D’autres fois cette lamentable incertitude lui pèse ; il s’interrompt. il écoute, il demande si le peuple, l’armée ne s’émeuvent pas pour lui. Les soldats ne viendront-ils pas l’arracher à son inertie, qui est déjà un commencement de captivité ? On l’entend s’écrier : « Comment Paris ne me demande-t-il pas ? » Il tressaille au bruit lointain des armes.
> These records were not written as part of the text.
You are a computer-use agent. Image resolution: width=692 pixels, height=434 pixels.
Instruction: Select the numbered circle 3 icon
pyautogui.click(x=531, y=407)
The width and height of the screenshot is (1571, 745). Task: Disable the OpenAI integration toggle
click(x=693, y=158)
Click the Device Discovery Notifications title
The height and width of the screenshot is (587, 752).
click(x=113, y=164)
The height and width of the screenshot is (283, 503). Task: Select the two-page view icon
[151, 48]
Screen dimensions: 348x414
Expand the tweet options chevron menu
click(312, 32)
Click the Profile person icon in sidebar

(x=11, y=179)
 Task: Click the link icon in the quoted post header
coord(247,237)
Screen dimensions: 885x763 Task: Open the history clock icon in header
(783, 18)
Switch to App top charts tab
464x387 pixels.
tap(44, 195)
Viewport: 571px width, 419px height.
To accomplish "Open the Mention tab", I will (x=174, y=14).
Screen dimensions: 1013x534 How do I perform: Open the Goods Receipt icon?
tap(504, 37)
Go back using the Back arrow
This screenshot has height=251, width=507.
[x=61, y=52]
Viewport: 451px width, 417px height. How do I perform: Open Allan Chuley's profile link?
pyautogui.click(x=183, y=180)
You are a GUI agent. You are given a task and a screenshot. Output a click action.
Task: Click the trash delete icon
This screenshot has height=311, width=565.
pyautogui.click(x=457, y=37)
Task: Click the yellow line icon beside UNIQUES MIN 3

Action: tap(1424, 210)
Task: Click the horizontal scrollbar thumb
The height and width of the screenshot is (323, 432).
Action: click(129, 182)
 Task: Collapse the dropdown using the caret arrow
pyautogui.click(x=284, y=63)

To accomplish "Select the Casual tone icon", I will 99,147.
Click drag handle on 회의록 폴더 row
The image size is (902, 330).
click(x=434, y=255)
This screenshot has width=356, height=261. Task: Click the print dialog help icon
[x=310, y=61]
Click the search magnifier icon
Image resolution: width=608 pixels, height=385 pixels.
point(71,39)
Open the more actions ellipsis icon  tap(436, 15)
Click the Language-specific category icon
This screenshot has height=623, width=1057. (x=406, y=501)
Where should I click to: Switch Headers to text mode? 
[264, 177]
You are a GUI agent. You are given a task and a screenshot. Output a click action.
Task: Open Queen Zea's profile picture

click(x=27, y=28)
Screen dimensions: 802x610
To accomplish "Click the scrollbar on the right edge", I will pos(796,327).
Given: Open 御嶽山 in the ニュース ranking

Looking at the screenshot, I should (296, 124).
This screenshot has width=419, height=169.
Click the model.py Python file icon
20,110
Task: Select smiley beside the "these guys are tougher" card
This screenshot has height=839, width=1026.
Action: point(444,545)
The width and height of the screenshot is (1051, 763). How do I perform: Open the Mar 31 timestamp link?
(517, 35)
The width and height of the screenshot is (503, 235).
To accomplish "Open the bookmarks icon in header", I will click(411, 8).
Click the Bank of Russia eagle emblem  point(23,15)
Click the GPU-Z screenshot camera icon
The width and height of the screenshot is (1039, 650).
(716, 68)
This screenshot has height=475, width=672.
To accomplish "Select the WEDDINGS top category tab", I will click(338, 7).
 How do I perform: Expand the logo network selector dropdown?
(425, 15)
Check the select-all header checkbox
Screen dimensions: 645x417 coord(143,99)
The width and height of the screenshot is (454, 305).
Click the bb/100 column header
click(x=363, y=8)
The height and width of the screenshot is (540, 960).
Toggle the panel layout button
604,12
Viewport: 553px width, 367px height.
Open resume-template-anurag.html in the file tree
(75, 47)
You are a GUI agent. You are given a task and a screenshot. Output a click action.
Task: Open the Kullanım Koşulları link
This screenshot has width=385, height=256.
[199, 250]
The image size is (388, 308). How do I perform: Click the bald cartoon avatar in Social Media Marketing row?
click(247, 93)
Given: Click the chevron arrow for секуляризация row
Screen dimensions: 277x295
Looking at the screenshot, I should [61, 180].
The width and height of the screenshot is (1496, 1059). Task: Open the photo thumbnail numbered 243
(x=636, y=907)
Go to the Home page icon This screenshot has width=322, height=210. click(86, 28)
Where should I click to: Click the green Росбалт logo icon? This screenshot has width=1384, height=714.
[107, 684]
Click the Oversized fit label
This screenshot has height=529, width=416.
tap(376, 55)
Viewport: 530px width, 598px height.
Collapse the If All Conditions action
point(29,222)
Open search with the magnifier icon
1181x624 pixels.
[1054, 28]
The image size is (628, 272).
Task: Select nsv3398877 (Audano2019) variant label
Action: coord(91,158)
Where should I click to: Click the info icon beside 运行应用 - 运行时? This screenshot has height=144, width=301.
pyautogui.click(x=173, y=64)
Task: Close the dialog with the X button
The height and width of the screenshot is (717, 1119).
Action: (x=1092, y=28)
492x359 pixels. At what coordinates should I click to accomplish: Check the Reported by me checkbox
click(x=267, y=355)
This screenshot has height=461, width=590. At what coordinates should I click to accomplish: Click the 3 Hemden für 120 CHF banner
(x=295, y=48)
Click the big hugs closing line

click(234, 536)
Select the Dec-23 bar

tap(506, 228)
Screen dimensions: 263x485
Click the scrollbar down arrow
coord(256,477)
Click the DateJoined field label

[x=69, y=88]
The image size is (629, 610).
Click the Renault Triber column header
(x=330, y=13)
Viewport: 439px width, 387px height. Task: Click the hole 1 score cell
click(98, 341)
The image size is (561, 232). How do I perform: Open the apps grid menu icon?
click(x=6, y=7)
Quelques détachemens qui passent sur la grand’route font encore çà et là retentir l’air de leurs acclamations ; mais ils ne se détournent pas, ces corps, vers la demeure de Napoléon : il attend des autres un élan, une impulsion que l’on est accoutumé à recevoir de lui ! S’il se montrait seulement, s’il agissait, qui sait ce que sa présence seule pourrait encore produire sur les hommes ? Mais, renfermé, invisible dans les murs de cette maison écartée, il espère vainement que la multitude prendra pour lui la résolution à laquelle il ne peut ni s’arrêter ni renoncer. En voyant un tel homme réduit à l’inaction, tous crurent qu’agir était devenu impossible. L’inertie dont il donnait l’exemple gagna promptement les plus déterminés. Tous l’appelèrent comme lui résignation. En effet, qui pouvait croire encore à sa bonne fortune, quand lui-même avait cessé d’y croire ?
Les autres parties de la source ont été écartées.